DBpedia Neural Multilingual QA - GSoC2020

In this topic, the student will implement an approach that extends a monolingual original DBNQA dataset into a multilingual one.

Could please provide project details and use our usual project description structure. Thank you :slight_smile:

Warm-up tasks:

In this topic, the student will implement an approach that extends a monolingual original DBNQA dataset [1] into a multilingual one.

Extend the NSpM framework to couple with the multilingualism challenge.

QA systems enable lay users to access content, however many of these systems are English-centric. Promoting models to other languages is pivotal to democratize knowledge access as well as to engage communities of minority languages.

Warm-up tasks
(1) Fork the NSpM project (https://github.com/AKSW/NSPM);
(2) Train the Monument 300 and Monument 600 datasets https://github.com/AKSW/NSpM/tree/master/data;
(3) Perform the Tensorflow tutorial for machine translation available at https://www.tensorflow.org/tutorials/text/nmt_with_attention

Edgard Marx

#NSpM #DBpedia #Multilingual #QA #MT

1 Like

Hello, I am Lahiru Hinguruduwa, Final year CSE undergraduate at University of Moratuwa, Sri Lanka.
I have quite experience in developing machine language models and deep learning models. Also, I am interested in NLP. I completed the warm-up tasks. Have a question,

  • Do we have to consider/focus on some languages or try to implement a general model for languages?

  • Also since I have completed the warm-up tasks, can you offer some advice to move forward in this project?

Dear Lahiroushara,

I am glad you have completed the warm-up tasks.
Now ,you can let your imagination flows and focus on your GOC application.
As the warm-up tasks suggests, we are going to use the NSPM framework that is based on Tensor Flow.
There is no other requirements other than that.
You can use NSPM and DBNQA publications as source inspiration for your application.

best of luck

Thanks. I will do so.

Do we have a template for the proposal?

Yup, https://google.github.io/gsocguides/student/proposal-example-1



I am Aadesh, I’m a masters student working in the field of ML. I am very excited to see applications of deep learning in NLU and would love to work on this project.
I am going through the warm up tasks and will soon start working on proposal.


Hi Emarx,
I read the paper SPARQL as a Foreign Language(http://tsoru.aksw.org/neural-sparql-machines/soru-marx-semantics2017.html). I did not fully understand the method of creating the dataset. Can you elaborate?

Dear @lahiruoshara,

Unfortunately not, that’s part of your homework ;-).
Perhaps after GOC deadline.
Start by understanding the running example, it may help you.

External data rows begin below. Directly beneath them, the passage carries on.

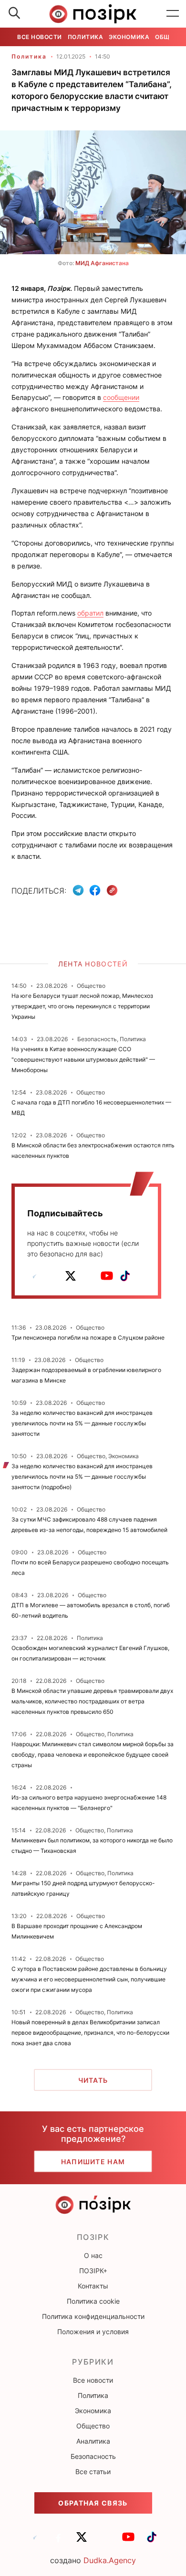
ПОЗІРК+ (93, 2271)
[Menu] (172, 14)
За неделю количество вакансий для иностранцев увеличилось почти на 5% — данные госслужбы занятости (82, 1423)
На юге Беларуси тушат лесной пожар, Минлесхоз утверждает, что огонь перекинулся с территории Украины (82, 1006)
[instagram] (89, 1276)
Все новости (39, 36)
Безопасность (93, 2456)
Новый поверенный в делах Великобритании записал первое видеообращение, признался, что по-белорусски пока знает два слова (90, 2033)
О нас (93, 2255)
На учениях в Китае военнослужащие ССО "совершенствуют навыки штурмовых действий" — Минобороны (83, 1059)
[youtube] (107, 1276)
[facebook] (52, 1276)
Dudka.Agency (109, 2560)
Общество (93, 2426)
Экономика (129, 36)
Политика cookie (93, 2301)
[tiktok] (125, 1276)
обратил (90, 613)
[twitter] (70, 1276)
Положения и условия (93, 2331)
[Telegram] (78, 890)
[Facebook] (95, 890)
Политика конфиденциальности (93, 2316)
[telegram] (34, 1276)
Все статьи (93, 2471)
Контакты (93, 2286)
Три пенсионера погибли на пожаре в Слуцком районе (88, 1337)
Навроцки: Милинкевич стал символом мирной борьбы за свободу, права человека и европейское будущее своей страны (92, 1755)
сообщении (121, 397)
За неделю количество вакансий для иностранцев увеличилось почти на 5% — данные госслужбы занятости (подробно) (82, 1476)
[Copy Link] (112, 890)
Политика (85, 36)
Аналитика (93, 2441)
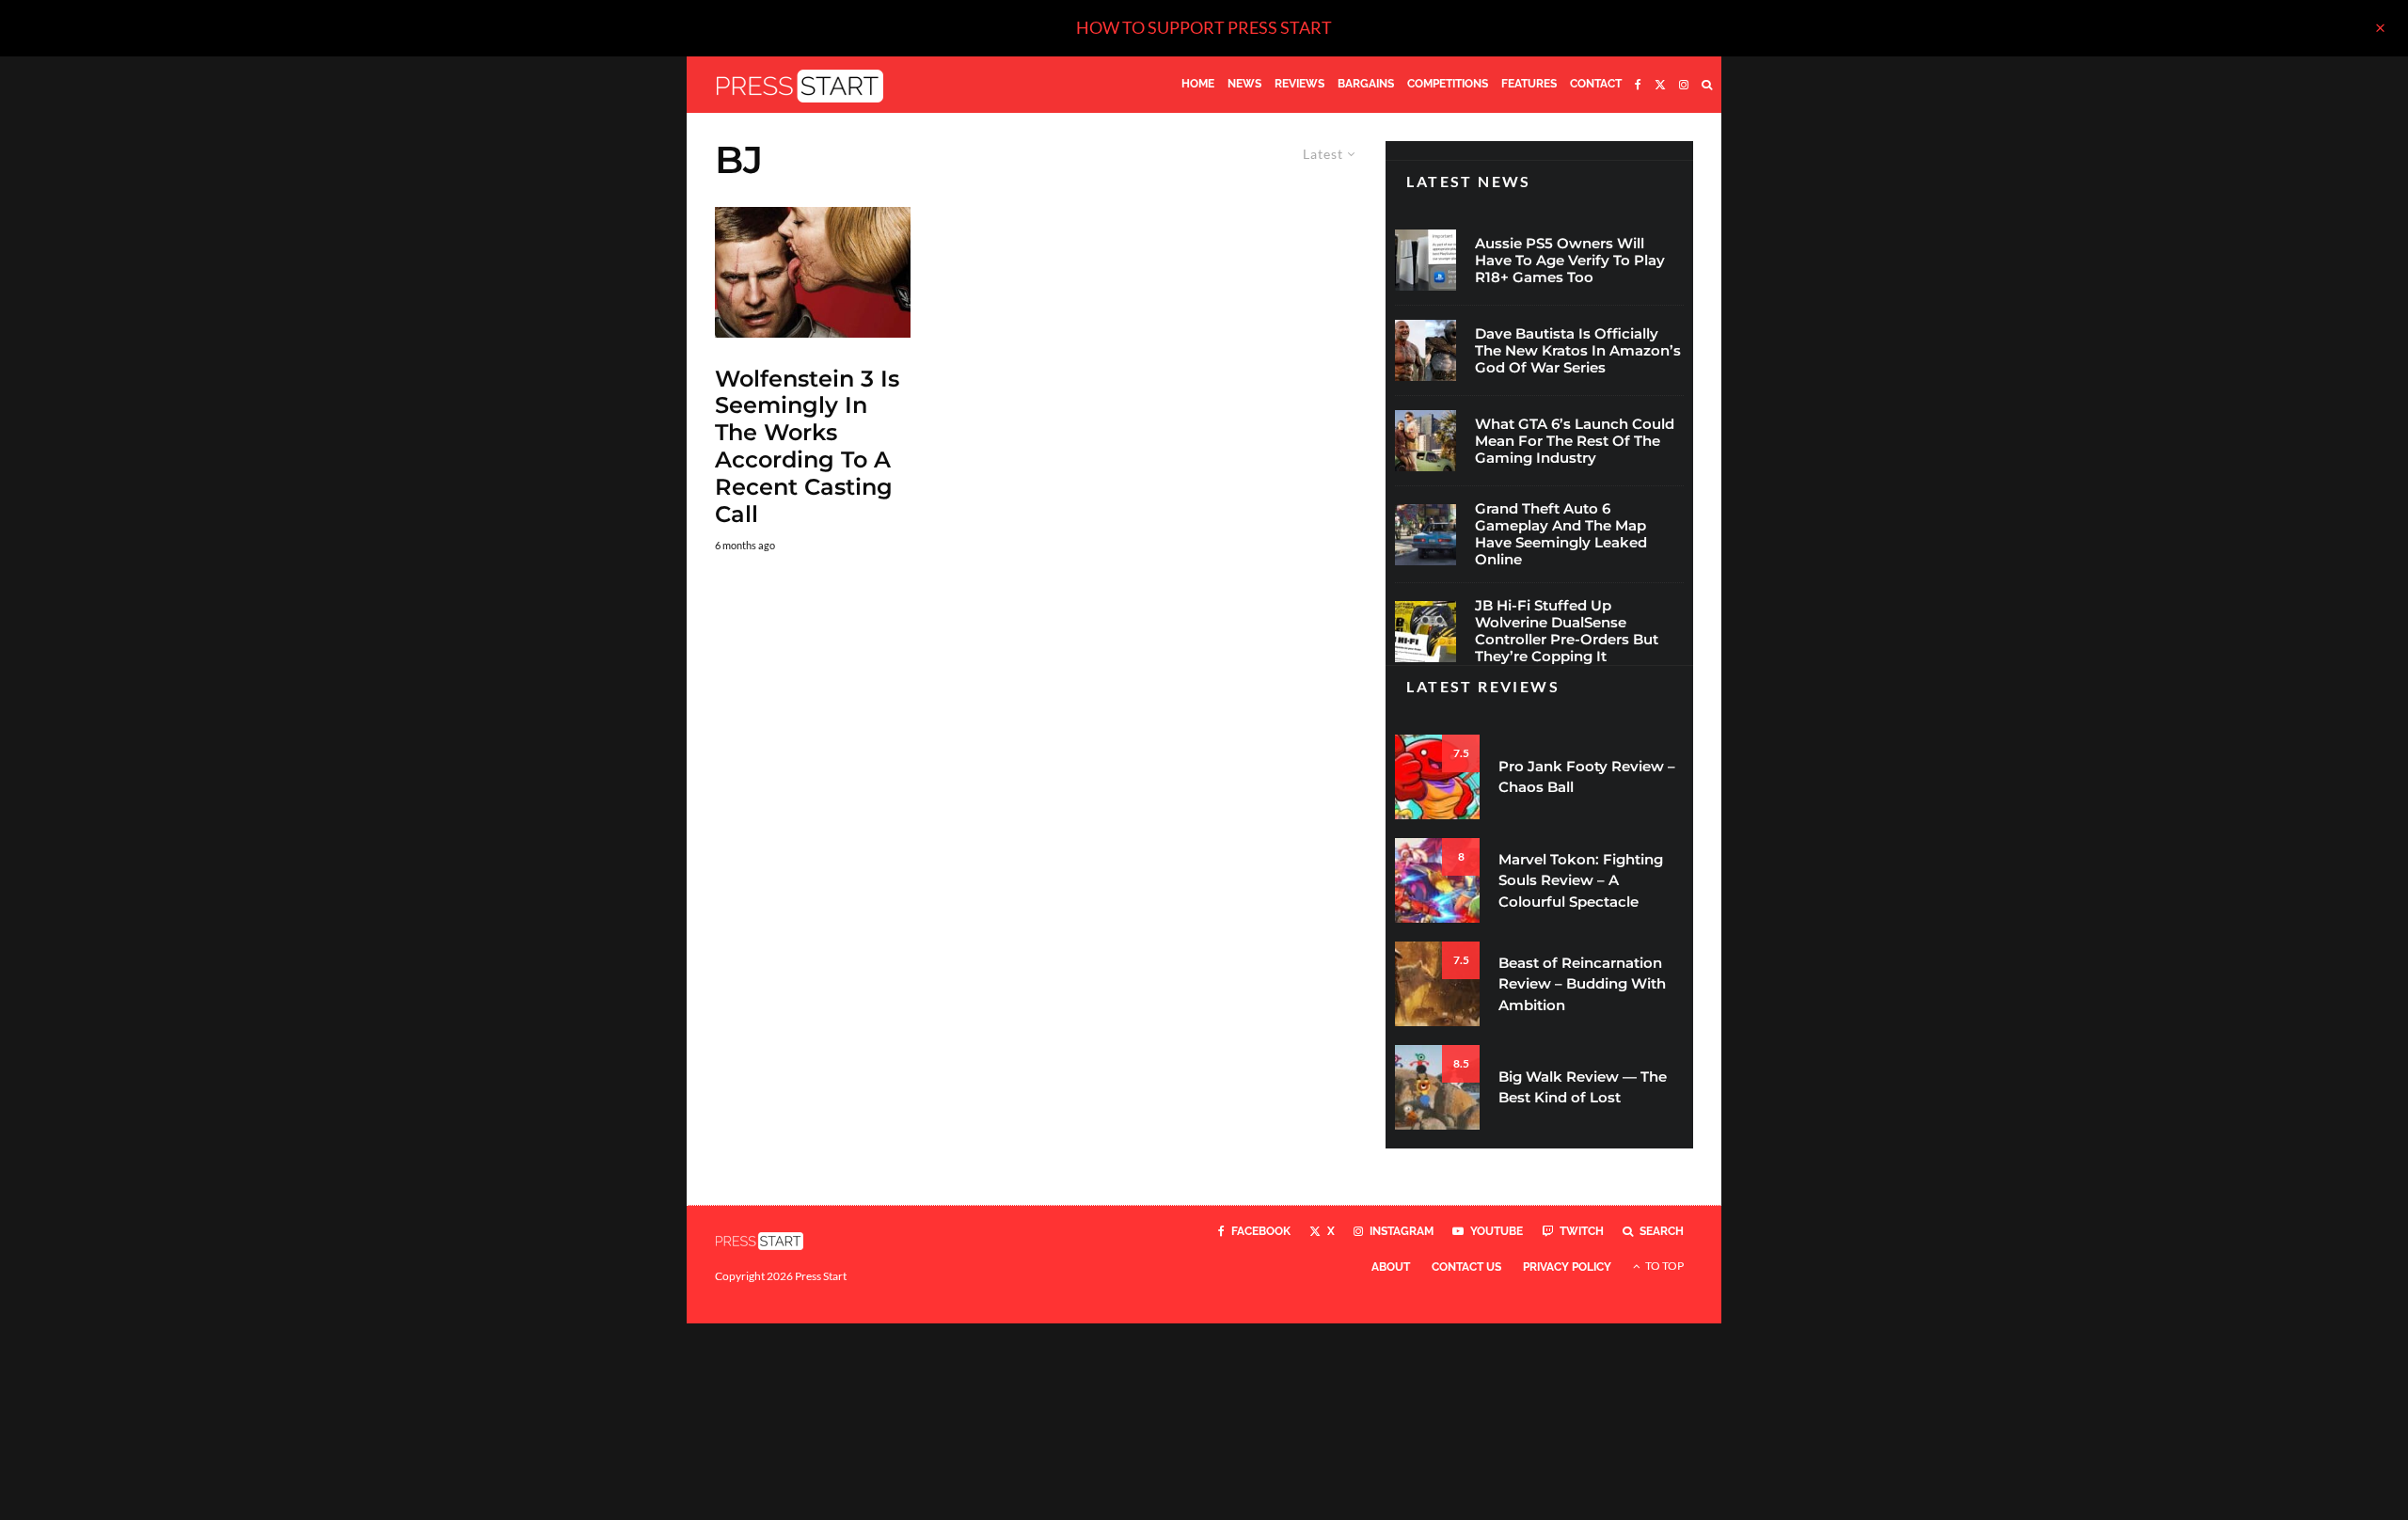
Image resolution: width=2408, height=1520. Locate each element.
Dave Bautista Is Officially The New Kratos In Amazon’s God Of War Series (1578, 350)
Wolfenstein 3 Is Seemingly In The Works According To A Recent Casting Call (807, 447)
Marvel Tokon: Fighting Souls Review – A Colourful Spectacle (1580, 880)
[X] (1660, 84)
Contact (1596, 83)
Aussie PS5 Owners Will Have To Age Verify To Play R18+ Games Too (1570, 260)
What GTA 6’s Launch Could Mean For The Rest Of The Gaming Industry (1574, 441)
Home (1197, 83)
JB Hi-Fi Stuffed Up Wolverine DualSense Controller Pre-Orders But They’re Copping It (1566, 631)
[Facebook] (1638, 84)
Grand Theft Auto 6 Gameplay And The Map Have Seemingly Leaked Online (1561, 534)
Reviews (1299, 83)
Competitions (1447, 83)
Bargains (1366, 83)
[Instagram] (1683, 84)
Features (1529, 83)
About (1390, 1267)
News (1244, 83)
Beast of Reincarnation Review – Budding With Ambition (1582, 984)
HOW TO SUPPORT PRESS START (1204, 27)
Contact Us (1466, 1267)
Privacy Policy (1567, 1267)
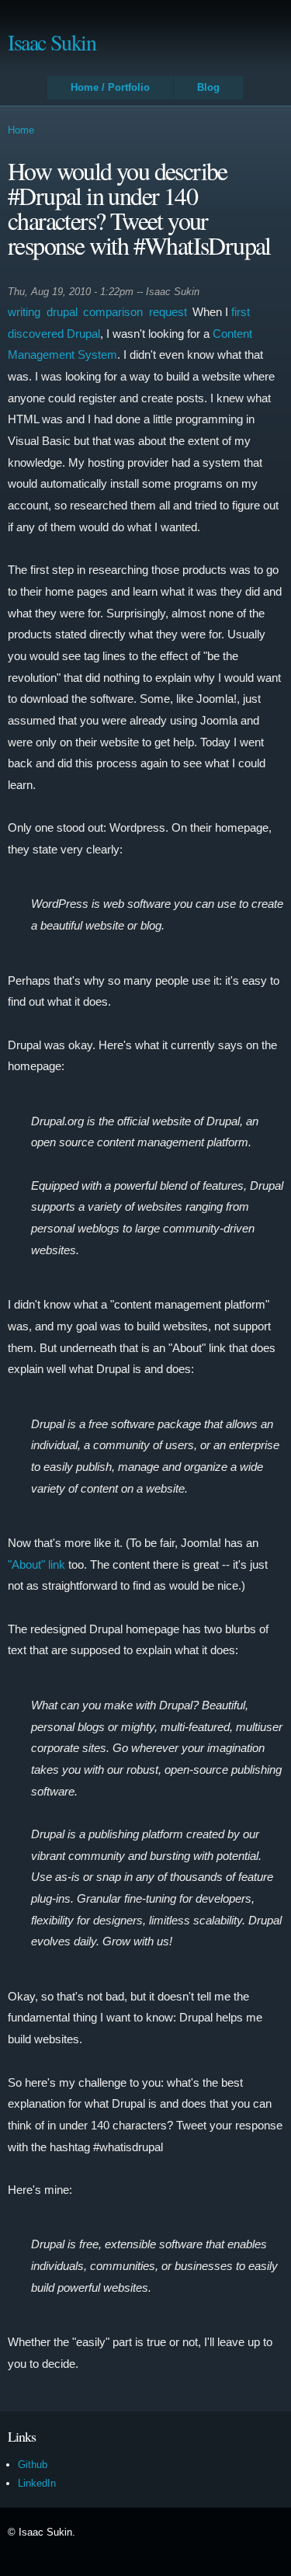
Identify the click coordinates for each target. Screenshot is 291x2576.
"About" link (36, 1564)
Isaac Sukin (52, 42)
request (168, 311)
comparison (113, 311)
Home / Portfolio (110, 87)
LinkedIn (37, 2483)
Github (32, 2464)
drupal (62, 311)
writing (24, 311)
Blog (208, 87)
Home (21, 130)
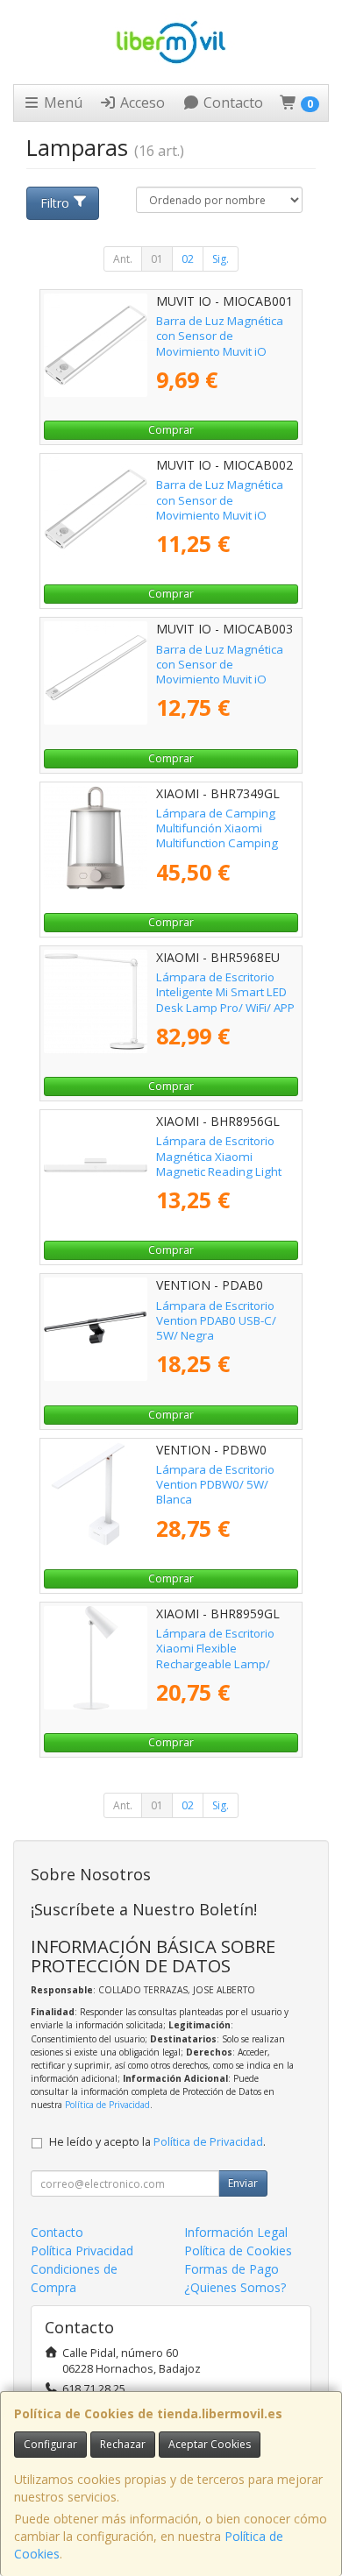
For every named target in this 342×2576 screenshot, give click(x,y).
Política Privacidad (82, 2250)
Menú (61, 102)
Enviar (243, 2183)
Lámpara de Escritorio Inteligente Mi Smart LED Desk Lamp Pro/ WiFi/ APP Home (225, 999)
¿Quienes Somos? (235, 2287)
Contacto (231, 102)
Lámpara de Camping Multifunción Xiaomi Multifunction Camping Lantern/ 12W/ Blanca (217, 836)
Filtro (54, 203)
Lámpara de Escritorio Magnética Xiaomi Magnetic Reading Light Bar (218, 1163)
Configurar (50, 2444)
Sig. (220, 258)
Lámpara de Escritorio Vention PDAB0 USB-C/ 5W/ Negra (216, 1321)
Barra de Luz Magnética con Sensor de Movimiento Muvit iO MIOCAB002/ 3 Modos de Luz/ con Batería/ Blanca (223, 515)
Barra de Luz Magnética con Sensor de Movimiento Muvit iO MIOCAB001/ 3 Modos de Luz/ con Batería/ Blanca (223, 351)
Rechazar (123, 2444)
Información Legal (236, 2232)
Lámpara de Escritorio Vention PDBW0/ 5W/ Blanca (215, 1484)
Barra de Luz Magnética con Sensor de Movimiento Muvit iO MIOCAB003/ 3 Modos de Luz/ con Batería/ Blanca (223, 679)
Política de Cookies (238, 2250)
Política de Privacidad (107, 2104)
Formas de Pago (231, 2269)
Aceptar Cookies (209, 2444)
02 (188, 258)
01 (157, 258)
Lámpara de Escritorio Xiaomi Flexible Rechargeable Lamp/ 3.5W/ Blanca (215, 1656)
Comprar (171, 429)
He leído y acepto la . (157, 2141)
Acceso (141, 102)
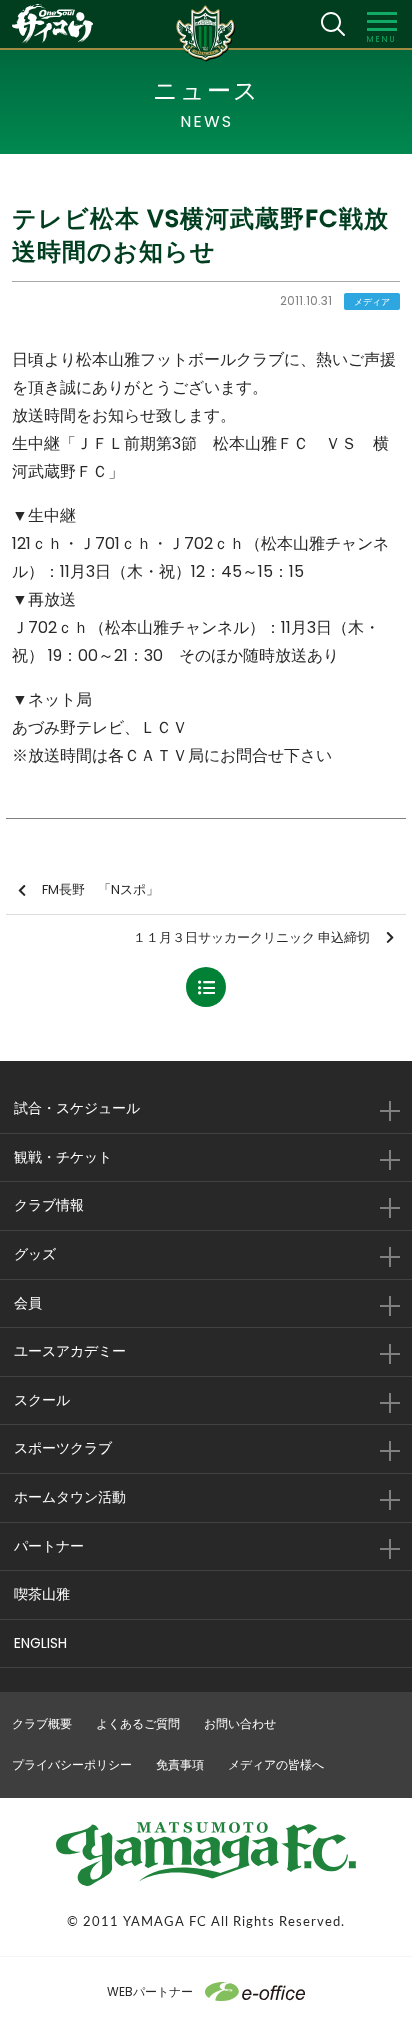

Okay, I’ll try to figure it myself, thank you.

Hii I am Shrilakshmi from India.
My Idea is to build a neural network which correct the misspelled word to the
dictionary word for Indian language.So that corrected words can be used for furthur QA process.

How to deal with out of vocabulary words? #24 -this issue can be solved as words or text are corrected before transformation.

Hi @emarx ,
Since “Mapping-Based Infobox Extraction” exists for 27 languages in DBpedia can’t we annotate templates for these languages and create the datasets?


*To everybody, @lahiruoshara @lahiruoshara @shrilakshmi

We started to collect the proposal’s drafts to have an estimation of project slots.
Please submit ASAP your drafts.

How to submit it through PM??

@shrilakshmi Via GSoC website.

Sure and Thanks